Yesterday I wrote about the word forgive as the most powerful word in the english language. Yet, I believe it is also the most misaligned, misused and misunderstood word. It is an action, not a feeling. We often hear that forgiveness is a process, yet I know for me I didn’t understand why. I thought that if I had that moment where I forgave  a person in my family for abusing me, it should just stick. That should be it. I should be able to move forward without bringing the past pain in to the present. That the anger should subside and I should be free. When that didn’t work, I was confused. Until I understood what that process truly means.

Forgiveness is most effective when done at the event level. Meaning that we articulate what happened, what we felt and then that we forgive. Again, I am not suggesting that this be done with the person who hurt you. Most likely, they are not safe enough to hear you.
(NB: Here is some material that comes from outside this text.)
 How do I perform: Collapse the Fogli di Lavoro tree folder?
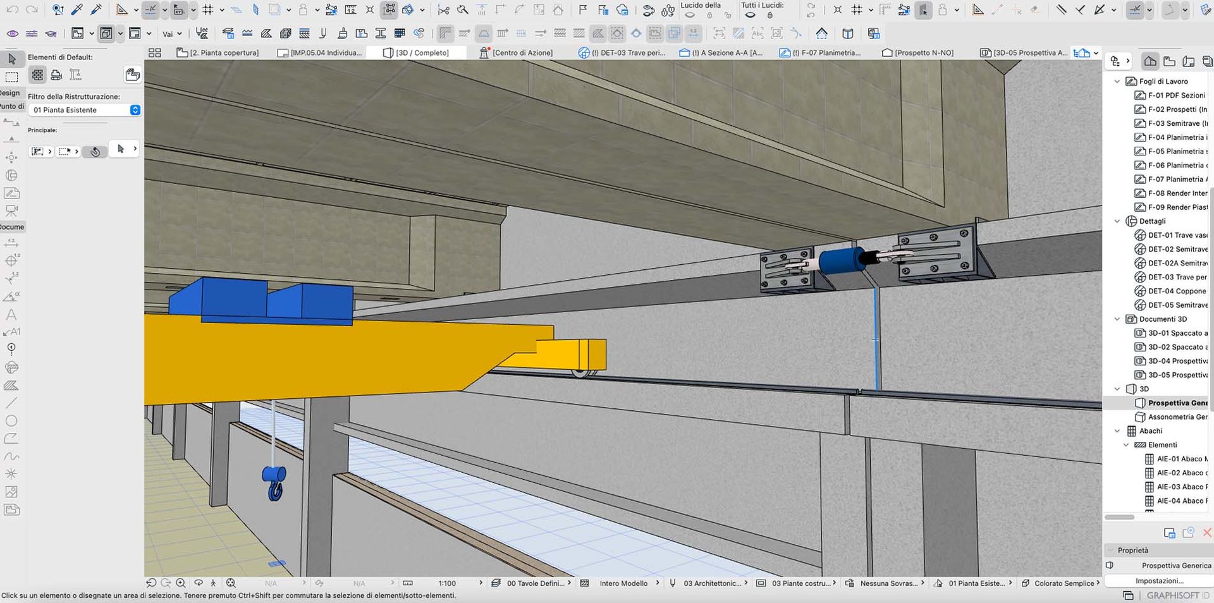tap(1117, 82)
There is a brilliant woman by the name of Dr. Carolyn Leaf. She has studied the brain for nearly 30 years and has deep wells of information. Her website is drleaf.com. My favorite is her DVD series called “Who Switched Off My Brain”. The information is so intense that I had to watch it a few times to catch everything.

A microscopic view of memory in our brain shows that it looks like tree branches woven together. This is how memory forms. However, when we go through an event that is painful or traumatic it looks different. You can see a dark patch and a closer look shows those memory branches with what looks like little thorns on them. Here’s the part that will blow your mind. Scientifically in the lab they have observed this. When you go through the process of forgiveness for that event, those little thorns fall off and a healthy memory grows over the top. The result is that you don’t lose the memory of the event, it just isn’t toxic anymore.
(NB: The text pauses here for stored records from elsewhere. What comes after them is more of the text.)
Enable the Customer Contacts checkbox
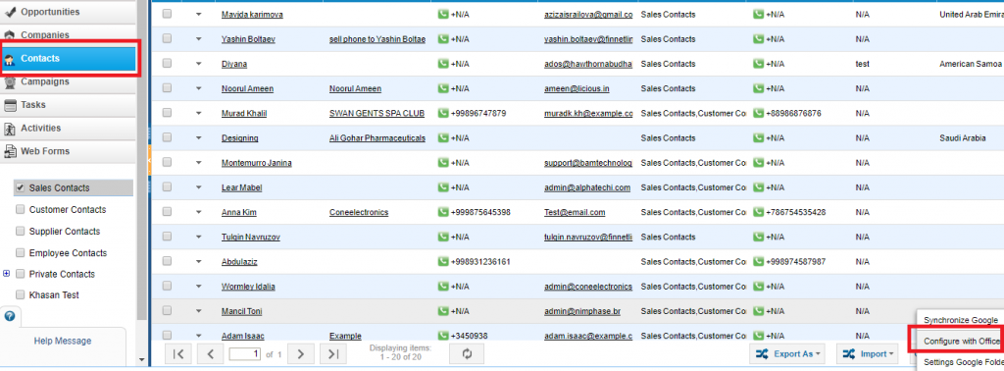 pos(20,209)
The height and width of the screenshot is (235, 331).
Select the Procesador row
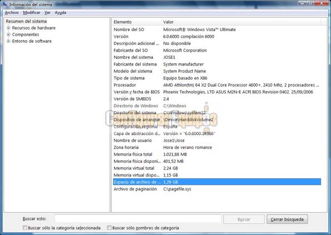pos(217,85)
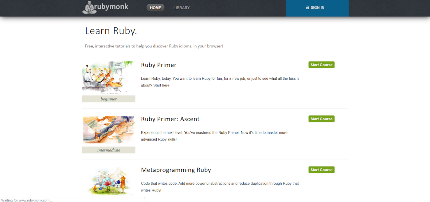
Task: Click the Ruby Primer description text
Action: click(220, 82)
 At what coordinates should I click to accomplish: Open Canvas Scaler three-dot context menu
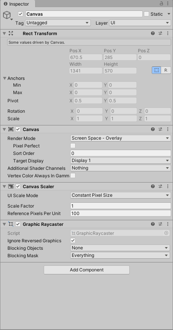(168, 186)
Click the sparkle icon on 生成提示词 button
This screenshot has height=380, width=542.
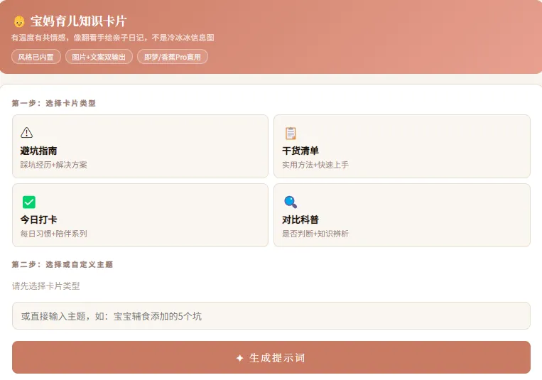[239, 358]
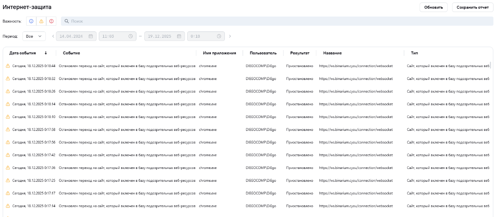
Task: Sort by the Событие column header
Action: [x=71, y=53]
You see, those dark patches in the memory of your brain can be triggered by anything that reminds you of the event (could be a smell, the way someone speaks, and so on). So every time that happens it literally sets off a chemical reaction in your body that is harmful to you. You know those moments when you have an interaction and all of a sudden your heart is racing and you feel clammy. Or perhaps you find yourself reacting in a way that you didn’t expect. Sometimes there’s a person and for whatever reason we find it hard to be around them and we don’t know why. Those are all signs that we are being triggered.

I went through a lot of abuse as a child. No amount of curbing my behavior as an adult was effective. Neither was a blanket “I forgive”. It was a step, yet it didn’t reflect in the way I felt in my spirit. It wasn’t until I started using the tools that I learned in Grief Recovery to articulate at the event level that I started to see things change significantly. I was also fortunate to have a wonderful therapist who did deep prayer work by bringing Jesus in to those events. She is the one who originally showed me the DVDs from Dr. Leaf.

Sometimes I drive my husband crazy with my quest to understand why. It is both a blessing and a curse. For this purpose though, it helped me to understand why forgiveness is so important. It effects not only our relationships, work, and ability to make money, it also greatly effects our health. And there is science to prove it.

Are there things that you are having a hard time letting go of?